Joshua joins NZSO National Youth Orchestra

25 Jun 2021

Joshua Hooker is making waves – sound waves!

The Year 11 will fly to Wellington on Sunday 27 June for a weeklong course with the NZSO, as a member of the 2021 National Youth Orchestra. First up will be a seating audition to determine the ranking of the first violins, and then begins the hard work before the whole orchestra is flown to Auckland for a livestream concert in the Auckland Town Hall on 2 July. Nine days later the NYO will partner with the NZSO again for a second concert in Wellington’s Michael Fowler Centre.

“The programme we’re going to play is especially exciting because it not only includes Shostakovich’s Symphony No 7 Leningrad, but we will also be premiering a new piece, Ngā Hihi o Matariki, by Gareth Farr.”

Shostakovich is one of the 15-year-old’s favourite composers, and he wrote the symphony under Stalin’s rule during the siege of Leningrad during World War II.

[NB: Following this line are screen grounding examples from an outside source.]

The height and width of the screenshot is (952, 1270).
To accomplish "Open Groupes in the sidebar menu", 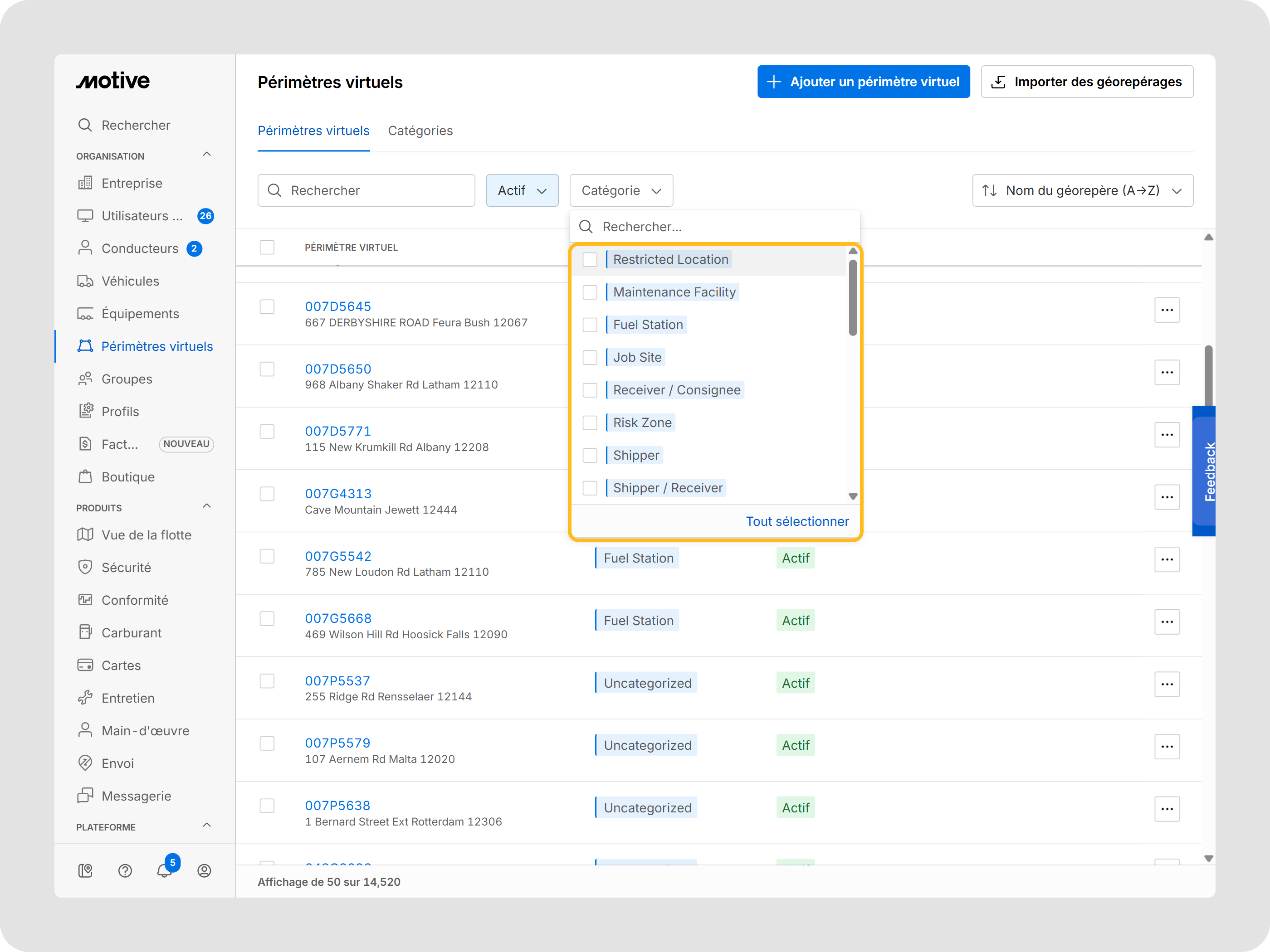I will pyautogui.click(x=126, y=379).
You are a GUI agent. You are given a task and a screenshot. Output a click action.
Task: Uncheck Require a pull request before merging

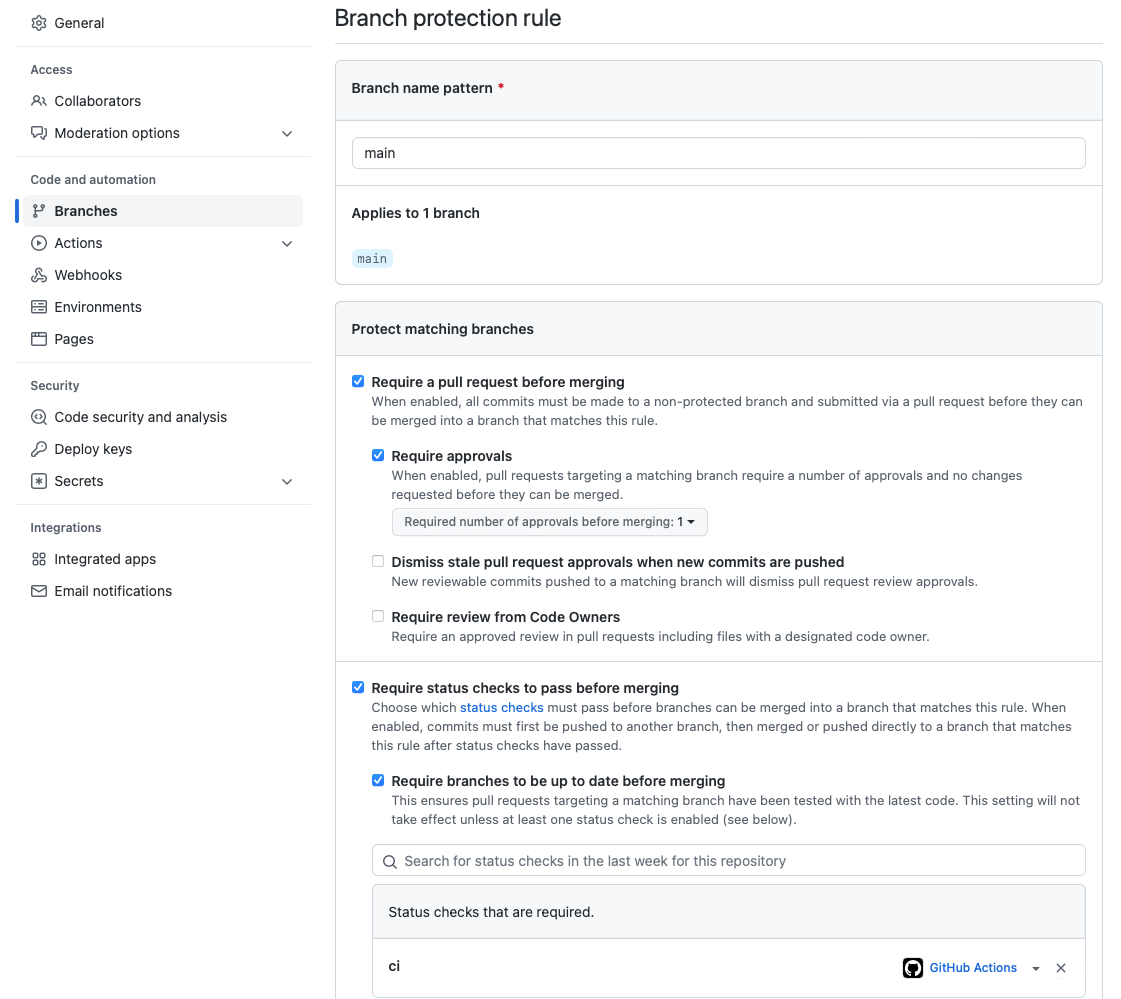click(358, 381)
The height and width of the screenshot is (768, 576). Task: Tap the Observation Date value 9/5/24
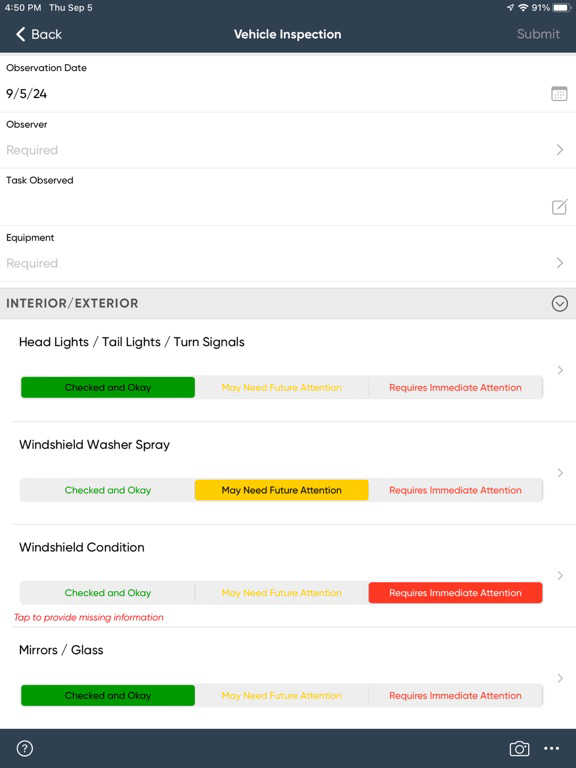(26, 94)
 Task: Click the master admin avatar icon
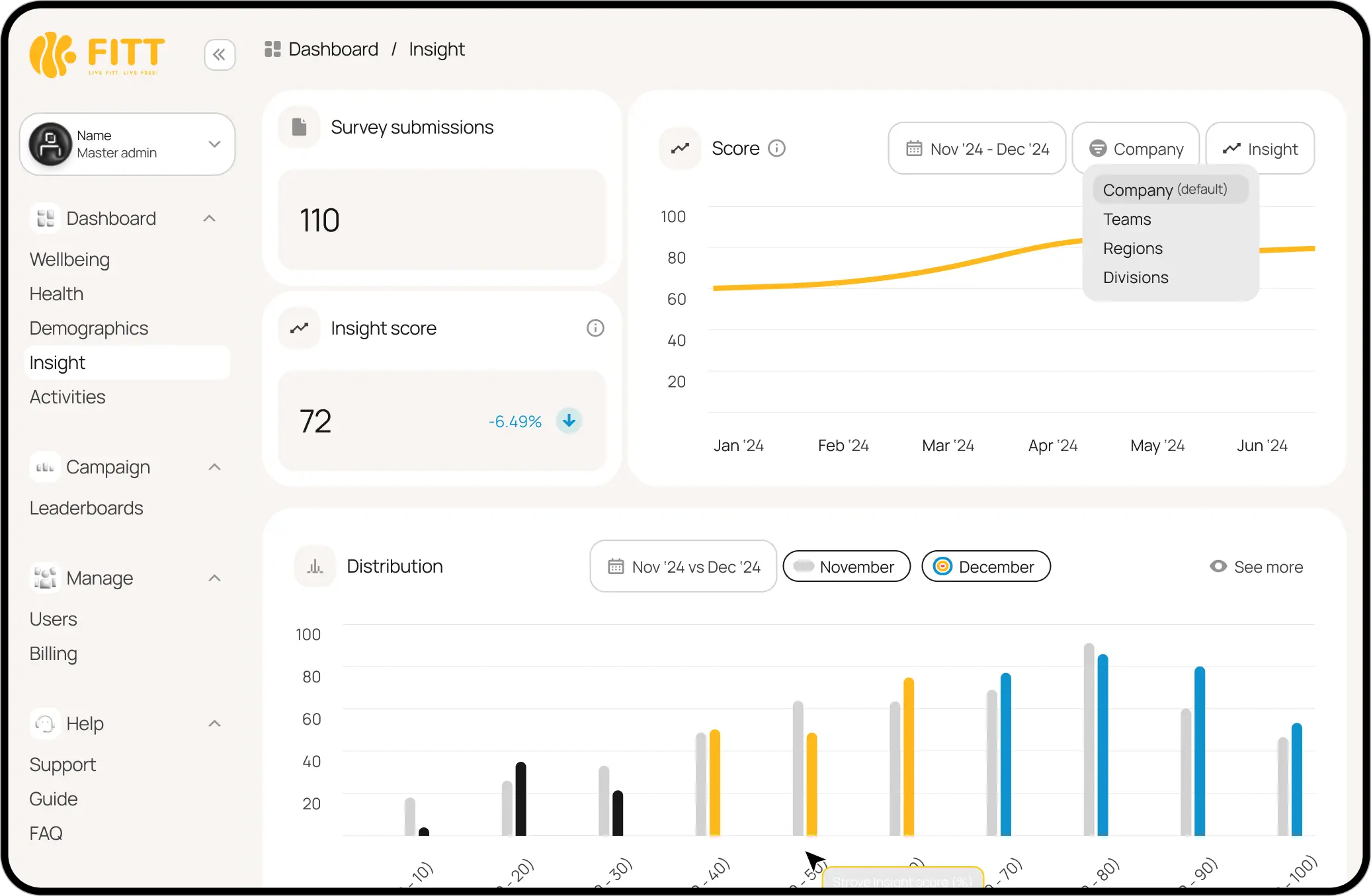50,143
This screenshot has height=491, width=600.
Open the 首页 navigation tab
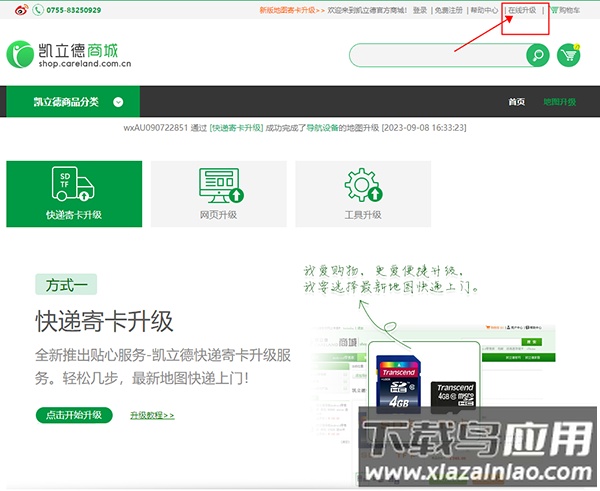[516, 102]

“The thing is how he could write music the way he has, while under the heavy grip of totalitarianism. There are markers in the work which demonstrate the environment in which it was written, and which throw light on the way he felt about what was going on.”

At one hour 20 minutes in length, Leningrad is the longest symphony he wrote.

This isn’t the first time Joshua has played in the NZO National Youth Orchestra. He was a second violinist in 2020, but the experience was tempered by Covid-19 and while the group’s proposed concerts were scuttled in July last year, it eventually performed in December.

It’s all fascinating background experience for this young musician who started violin as a five or six-year- old – learning via the Suzuki method – and a year later took up piano.

These days Joshua says he is a violinist first and foremost, having been selected twice for the NZ Secondary Schools’ Orchestra, and as concert master of the 2018 Christchurch Schools’ Music Festival.

He spends an hour a day on each instrument during school holidays and alternates an hour a day on either violin or piano in term time.

Joshua came to College from Medbury School on a Somes Instrumental Scholarship, and is thriving on the music programme, including composition, under Director of Music Robert Aburn. He attained his ATCL in violin in Year 8 and in piano in Year 9. He has just finished recording his programme for his LTCL in piano.

A keen club swimmer, Joshua enjoys football in winter, reads scientific articles and regularly checks the news. His future will certainly include music.

“Music is what I enjoy doing. But there are other fields that I also find really interesting. At the moment, I’m undecided.”